Like many people of my generation, my first introduction to computing was using an Apple II in elementary school. I learned how to program in Basic. I wrote silly little programs that did things like match up students in our class or endlessly scroll the same line of text.
I know I’m not the only one out there who remembers doing things like this:
10 Print “School is dumb.”
20 Goto 10
Still, I learned how to code.
I also learned a touch of early American history playing The Oregon Trail and how to draft a business letter using an early word processing program known as Bank Street Writer.
As I entered junior high school, Apple was leading the revolution known as desktop publishing, with the combination of Mac and LaserWriter. The Mac’s graphics capabilities came at a key time. I had just been kicked out of an advanced art class because I lacked drawing skills, and I needed a new elective. I stumbled upon something called “graphic arts.”
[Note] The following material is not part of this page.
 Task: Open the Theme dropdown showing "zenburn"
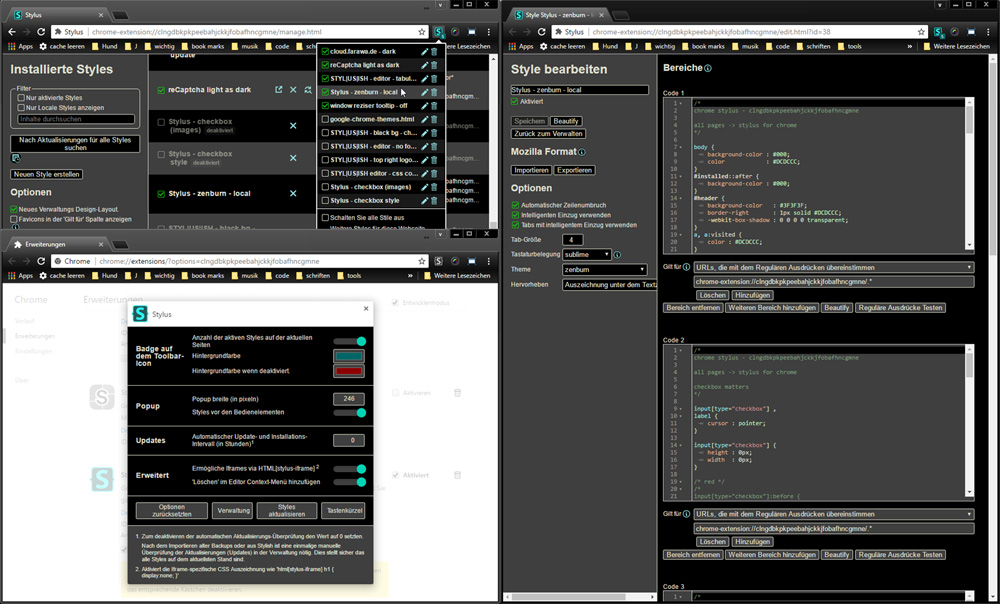coord(605,270)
In that class, we learned silkscreen printing, offset lithography and other traditional printing technologies. But in addition to the inks and presses, there was a Mac SE and design software that we could use instead of having to rely on our own freehand skills. I was suddenly able to make slick-looking business cards, posters and t-shirts — all with designs created on that Mac.
And as cool as that was, the real triumph was that I finally had a counter narrative to the voices that had always told me I was a crappy artist.
Soon, I got my own Mac — a beige Mac Plus with no hard drive, requiring me to constantly swap floppies in and out of the disk drive. I later added a 20 megabyte hard drive with an internal fan that provided a constant whizzing, whirring soundtrack from its lair below its khaki-colored counterpart.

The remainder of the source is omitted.